BRIEF: All of the entries are to be printed exactly as they appear.

DATA SHOWN:

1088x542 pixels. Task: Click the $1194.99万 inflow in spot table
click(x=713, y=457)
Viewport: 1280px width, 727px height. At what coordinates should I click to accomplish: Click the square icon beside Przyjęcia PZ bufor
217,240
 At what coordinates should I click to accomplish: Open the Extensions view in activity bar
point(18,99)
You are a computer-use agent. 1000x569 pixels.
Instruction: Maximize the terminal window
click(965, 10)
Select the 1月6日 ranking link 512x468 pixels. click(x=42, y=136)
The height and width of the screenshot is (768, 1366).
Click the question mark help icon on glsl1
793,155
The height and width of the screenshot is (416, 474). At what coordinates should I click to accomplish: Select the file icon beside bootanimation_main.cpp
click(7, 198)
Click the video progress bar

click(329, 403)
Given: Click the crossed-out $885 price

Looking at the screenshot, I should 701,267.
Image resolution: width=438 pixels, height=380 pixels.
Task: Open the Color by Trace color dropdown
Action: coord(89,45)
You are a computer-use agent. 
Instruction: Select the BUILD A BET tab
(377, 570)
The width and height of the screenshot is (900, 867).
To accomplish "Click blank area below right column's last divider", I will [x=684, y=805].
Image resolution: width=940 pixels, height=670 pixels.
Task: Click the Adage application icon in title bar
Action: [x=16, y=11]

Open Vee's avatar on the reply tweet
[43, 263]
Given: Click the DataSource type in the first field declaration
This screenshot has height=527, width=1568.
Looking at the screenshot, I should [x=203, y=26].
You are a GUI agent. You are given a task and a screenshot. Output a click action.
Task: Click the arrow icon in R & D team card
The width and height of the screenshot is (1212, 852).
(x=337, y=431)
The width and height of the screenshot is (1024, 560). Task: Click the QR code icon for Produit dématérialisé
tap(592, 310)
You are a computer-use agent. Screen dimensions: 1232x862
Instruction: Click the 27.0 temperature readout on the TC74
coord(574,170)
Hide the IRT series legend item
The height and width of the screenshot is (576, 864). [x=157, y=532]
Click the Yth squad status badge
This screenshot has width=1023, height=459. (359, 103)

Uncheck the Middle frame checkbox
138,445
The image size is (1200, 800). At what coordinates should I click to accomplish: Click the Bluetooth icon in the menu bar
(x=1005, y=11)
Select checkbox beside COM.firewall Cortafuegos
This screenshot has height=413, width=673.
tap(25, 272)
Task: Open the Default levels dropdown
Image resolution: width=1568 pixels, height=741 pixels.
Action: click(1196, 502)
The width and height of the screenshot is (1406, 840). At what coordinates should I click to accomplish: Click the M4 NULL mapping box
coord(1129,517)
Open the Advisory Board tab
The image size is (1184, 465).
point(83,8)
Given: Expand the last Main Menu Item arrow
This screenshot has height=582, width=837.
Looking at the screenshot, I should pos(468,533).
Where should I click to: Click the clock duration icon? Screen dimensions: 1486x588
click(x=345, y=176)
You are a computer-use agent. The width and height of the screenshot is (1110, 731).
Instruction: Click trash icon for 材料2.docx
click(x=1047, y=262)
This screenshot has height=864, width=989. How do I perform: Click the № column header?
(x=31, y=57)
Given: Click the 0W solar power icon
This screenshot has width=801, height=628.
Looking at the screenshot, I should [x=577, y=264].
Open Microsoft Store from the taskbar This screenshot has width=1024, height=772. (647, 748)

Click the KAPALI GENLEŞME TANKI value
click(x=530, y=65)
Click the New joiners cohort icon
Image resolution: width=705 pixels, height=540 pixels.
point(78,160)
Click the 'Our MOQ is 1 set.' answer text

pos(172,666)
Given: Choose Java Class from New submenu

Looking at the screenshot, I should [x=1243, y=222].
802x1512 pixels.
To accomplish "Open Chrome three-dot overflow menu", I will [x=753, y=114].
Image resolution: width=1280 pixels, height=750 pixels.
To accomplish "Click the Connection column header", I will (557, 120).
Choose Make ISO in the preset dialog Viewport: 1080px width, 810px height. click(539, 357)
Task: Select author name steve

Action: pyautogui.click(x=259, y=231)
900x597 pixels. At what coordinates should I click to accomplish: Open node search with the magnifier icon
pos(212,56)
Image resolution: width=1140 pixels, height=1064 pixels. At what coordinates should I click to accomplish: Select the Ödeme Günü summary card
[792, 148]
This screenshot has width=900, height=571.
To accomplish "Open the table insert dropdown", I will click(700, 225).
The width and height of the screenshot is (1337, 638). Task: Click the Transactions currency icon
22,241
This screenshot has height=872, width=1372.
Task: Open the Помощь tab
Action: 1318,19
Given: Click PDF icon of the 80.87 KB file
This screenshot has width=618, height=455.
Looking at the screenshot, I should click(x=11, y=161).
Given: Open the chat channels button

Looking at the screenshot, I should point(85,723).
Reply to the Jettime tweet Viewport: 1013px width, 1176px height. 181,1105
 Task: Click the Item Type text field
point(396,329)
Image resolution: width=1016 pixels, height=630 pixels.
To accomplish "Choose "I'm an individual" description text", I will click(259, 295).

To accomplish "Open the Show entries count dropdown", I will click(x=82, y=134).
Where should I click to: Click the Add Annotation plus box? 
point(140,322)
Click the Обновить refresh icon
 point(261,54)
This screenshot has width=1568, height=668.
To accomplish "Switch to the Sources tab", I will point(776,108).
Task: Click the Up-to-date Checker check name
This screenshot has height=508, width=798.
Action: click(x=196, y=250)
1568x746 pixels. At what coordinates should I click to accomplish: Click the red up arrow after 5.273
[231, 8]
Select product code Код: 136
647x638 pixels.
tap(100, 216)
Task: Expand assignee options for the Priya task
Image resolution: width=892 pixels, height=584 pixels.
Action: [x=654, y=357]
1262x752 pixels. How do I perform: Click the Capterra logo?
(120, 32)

ANSWER AREA:
1088x542 pixels. Task: Click the $1194.99万 inflow in spot table
click(x=713, y=457)
Viewport: 1280px width, 727px height. At what coordinates should I click to accomplish: Click the square icon beside Przyjęcia PZ bufor
217,240
 At what coordinates should I click to accomplish: Open the Extensions view in activity bar
point(18,99)
You are a computer-use agent. 1000x569 pixels.
Instruction: Maximize the terminal window
click(965, 10)
Select the 1月6日 ranking link 512x468 pixels. click(x=42, y=136)
The height and width of the screenshot is (768, 1366).
Click the question mark help icon on glsl1
793,155
The height and width of the screenshot is (416, 474). At what coordinates should I click to accomplish: Select the file icon beside bootanimation_main.cpp
click(7, 198)
Click the video progress bar

click(329, 403)
Given: Click the crossed-out $885 price

Looking at the screenshot, I should 701,267.
Image resolution: width=438 pixels, height=380 pixels.
Task: Open the Color by Trace color dropdown
Action: coord(89,45)
You are a computer-use agent. 
Instruction: Select the BUILD A BET tab
(377, 570)
The width and height of the screenshot is (900, 867).
To accomplish "Click blank area below right column's last divider", I will [x=684, y=805].
Image resolution: width=940 pixels, height=670 pixels.
Task: Click the Adage application icon in title bar
Action: [x=16, y=11]

Open Vee's avatar on the reply tweet
[43, 263]
Given: Click the DataSource type in the first field declaration
This screenshot has height=527, width=1568.
Looking at the screenshot, I should [x=203, y=26].
You are a GUI agent. You are given a task and a screenshot. Output a click action.
Task: Click the arrow icon in R & D team card
The width and height of the screenshot is (1212, 852).
(x=337, y=431)
The width and height of the screenshot is (1024, 560). Task: Click the QR code icon for Produit dématérialisé
tap(592, 310)
You are a computer-use agent. Screen dimensions: 1232x862
Instruction: Click the 27.0 temperature readout on the TC74
coord(574,170)
Hide the IRT series legend item
The height and width of the screenshot is (576, 864). [x=157, y=532]
Click the Yth squad status badge
This screenshot has width=1023, height=459. (359, 103)

Uncheck the Middle frame checkbox
138,445
The image size is (1200, 800). At what coordinates should I click to accomplish: Click the Bluetooth icon in the menu bar
(x=1005, y=11)
Select checkbox beside COM.firewall Cortafuegos
This screenshot has height=413, width=673.
tap(25, 272)
Task: Open the Default levels dropdown
Image resolution: width=1568 pixels, height=741 pixels.
Action: click(1196, 502)
The width and height of the screenshot is (1406, 840). At what coordinates should I click to accomplish: Click the M4 NULL mapping box
coord(1129,517)
Open the Advisory Board tab
The image size is (1184, 465).
point(83,8)
Given: Expand the last Main Menu Item arrow
This screenshot has height=582, width=837.
Looking at the screenshot, I should pos(468,533).
Where should I click to: Click the clock duration icon? Screen dimensions: 1486x588
click(x=345, y=176)
You are a computer-use agent. The width and height of the screenshot is (1110, 731).
Instruction: Click trash icon for 材料2.docx
click(x=1047, y=262)
This screenshot has height=864, width=989. How do I perform: Click the № column header?
(x=31, y=57)
Given: Click the 0W solar power icon
This screenshot has width=801, height=628.
Looking at the screenshot, I should [x=577, y=264].
Open Microsoft Store from the taskbar This screenshot has width=1024, height=772. (647, 748)

Click the KAPALI GENLEŞME TANKI value
click(x=530, y=65)
Click the New joiners cohort icon
Image resolution: width=705 pixels, height=540 pixels.
point(78,160)
Click the 'Our MOQ is 1 set.' answer text

pos(172,666)
Given: Choose Java Class from New submenu

Looking at the screenshot, I should [x=1243, y=222].
802x1512 pixels.
To accomplish "Open Chrome three-dot overflow menu", I will [x=753, y=114].
Image resolution: width=1280 pixels, height=750 pixels.
To accomplish "Click the Connection column header", I will (557, 120).
Choose Make ISO in the preset dialog Viewport: 1080px width, 810px height. click(539, 357)
Task: Select author name steve

Action: pyautogui.click(x=259, y=231)
900x597 pixels. At what coordinates should I click to accomplish: Open node search with the magnifier icon
pos(212,56)
Image resolution: width=1140 pixels, height=1064 pixels. At what coordinates should I click to accomplish: Select the Ödeme Günü summary card
[792, 148]
This screenshot has width=900, height=571.
To accomplish "Open the table insert dropdown", I will click(700, 225).
The width and height of the screenshot is (1337, 638). Task: Click the Transactions currency icon
22,241
This screenshot has height=872, width=1372.
Task: Open the Помощь tab
Action: 1318,19
Given: Click PDF icon of the 80.87 KB file
This screenshot has width=618, height=455.
Looking at the screenshot, I should click(x=11, y=161).
Given: Open the chat channels button

Looking at the screenshot, I should point(85,723).
Reply to the Jettime tweet Viewport: 1013px width, 1176px height. 181,1105
 Task: Click the Item Type text field
point(396,329)
Image resolution: width=1016 pixels, height=630 pixels.
To accomplish "Choose "I'm an individual" description text", I will click(259, 295).

To accomplish "Open the Show entries count dropdown", I will click(x=82, y=134).
Where should I click to: Click the Add Annotation plus box? 
point(140,322)
Click the Обновить refresh icon
 point(261,54)
This screenshot has width=1568, height=668.
To accomplish "Switch to the Sources tab", I will point(776,108).
Task: Click the Up-to-date Checker check name
This screenshot has height=508, width=798.
Action: click(x=196, y=250)
1568x746 pixels. At what coordinates should I click to accomplish: Click the red up arrow after 5.273
[231, 8]
Select product code Код: 136
647x638 pixels.
tap(100, 216)
Task: Expand assignee options for the Priya task
Image resolution: width=892 pixels, height=584 pixels.
Action: [x=654, y=357]
1262x752 pixels. How do I perform: Click the Capterra logo?
(120, 32)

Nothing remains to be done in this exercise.